Welcome to Brontë Country: Literary Travels in Northern England

It might be easy to miss this little town, but it shouldn't be missed.
Haworth Village in Northern England’s West Yorkshire.

At first glance, the sleepy village of Haworth (population 2,753) in Northern England’s West Yorkshire appears to be nothing more than an ordinary British town. In fact, one may be inclined to pass it by, never noticing the beauty of the town center’s cobblestone streets lined with shops, pubs and restaurants set amid the haunting moors. Haworth was once home to the Brontës — one of the great literary families in the world. It’s a town etched with the history, splendor and charm of a time when three writer sisters penned their works, hailed today as the epitome of Victorian literature.

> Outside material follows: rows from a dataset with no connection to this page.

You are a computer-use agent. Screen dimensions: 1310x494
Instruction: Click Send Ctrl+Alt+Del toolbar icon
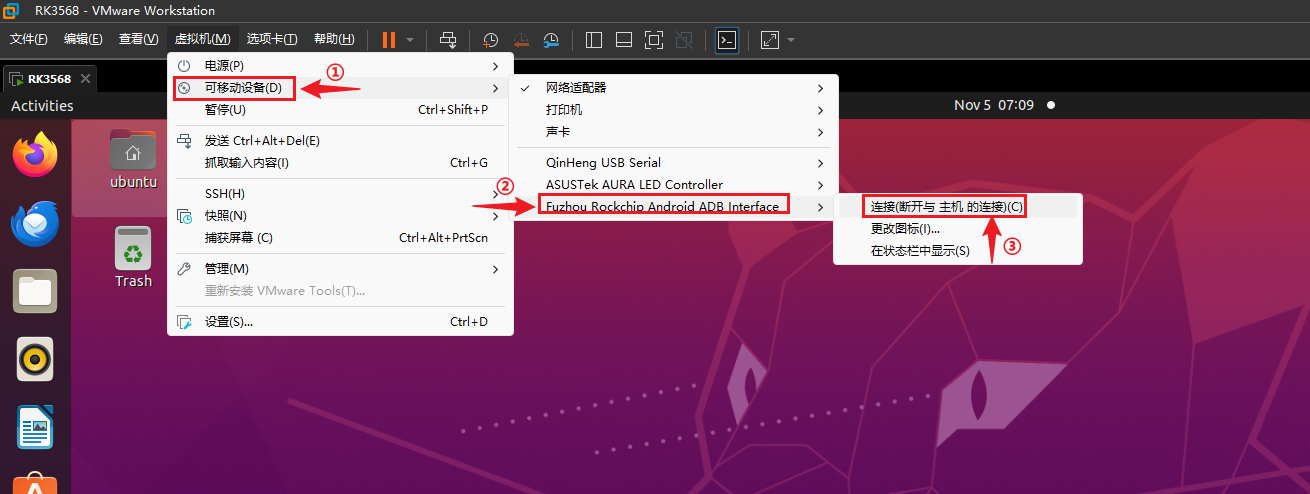(449, 40)
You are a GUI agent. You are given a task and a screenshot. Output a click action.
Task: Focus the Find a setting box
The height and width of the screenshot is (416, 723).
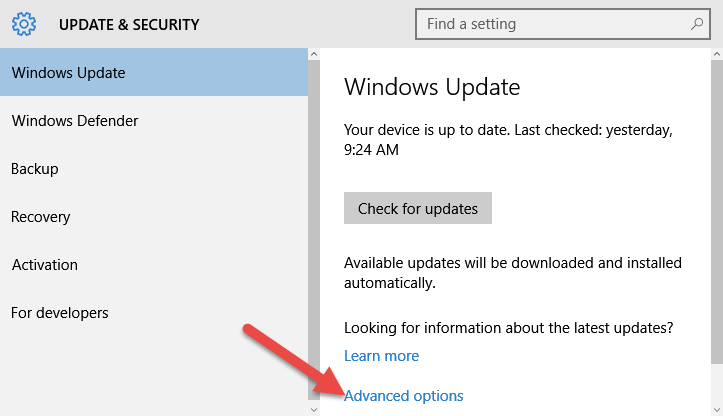click(x=563, y=24)
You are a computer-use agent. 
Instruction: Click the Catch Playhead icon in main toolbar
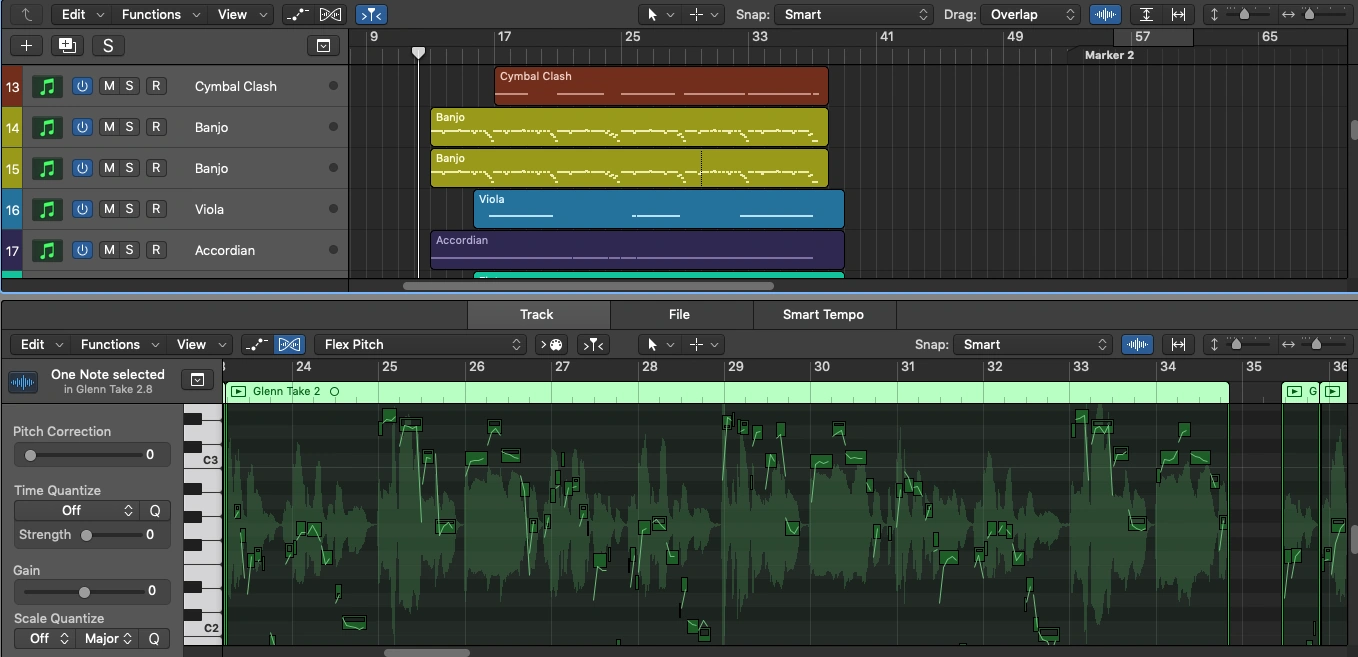click(371, 14)
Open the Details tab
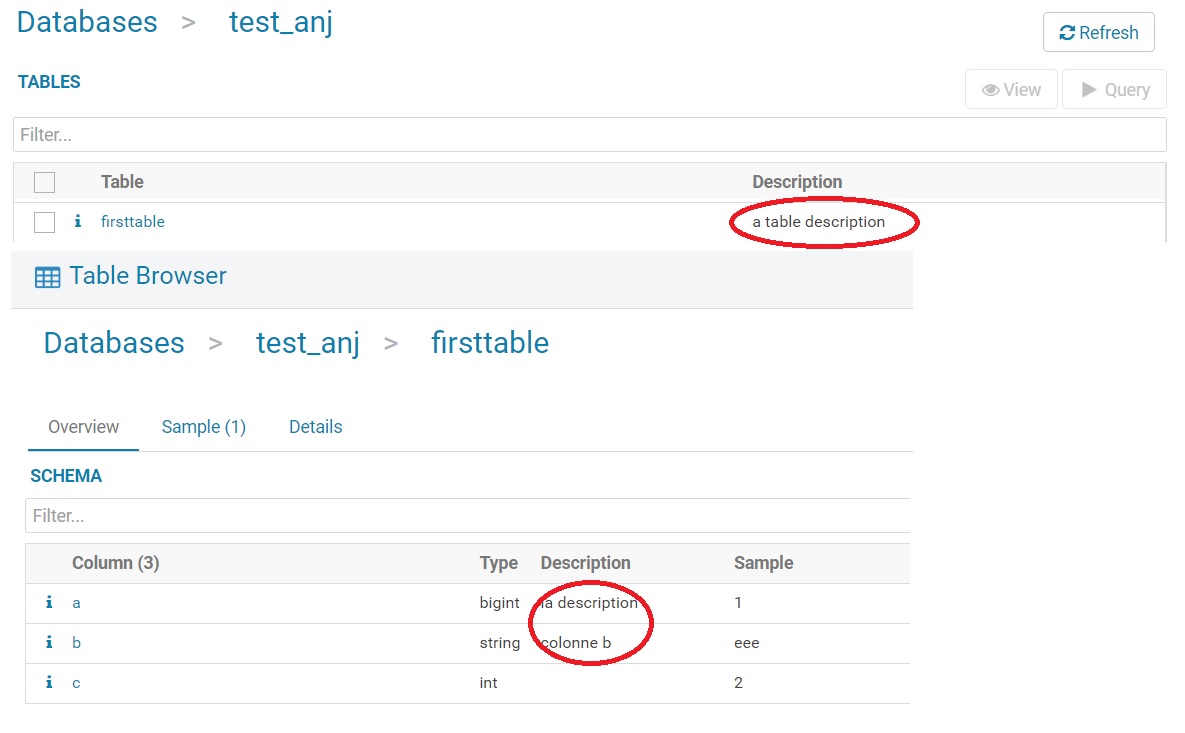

The Brontë sisters spent most of their lives in the Brontë Parsonage House where their father was a minister. Charlotte, probably the most well-known Brontë, was born in 1816, followed by Emily in 1818, and Ann in 1820. Their mother died shortly after Ann’s birth, and the sisters formed a tight bond, with Charlotte taking on a motherly role. The three girls, along with their brother Branwell, were home-schooled after two elder sisters had fallen ill and died while attending boarding school. The Brontës had few childhood friends, and perhaps this introverted world allowed all four to develop their artistic talents. They created imaginary worlds called Gondal and Andria and wrote stories and poems about them.

As young women in Victorian society, the Brontës had few career options. They took jobs as governesses, which none of them really enjoyed, and longed to be writers. The sisters collaborated on a book of poetry and published it under the male pseudonyms of Currer, Ellis and Acton Bell. They kept these pseudonyms even after their greatest works, their novels, were published, in order to conceal their identities and to be taken seriously not as women writers, but as writers.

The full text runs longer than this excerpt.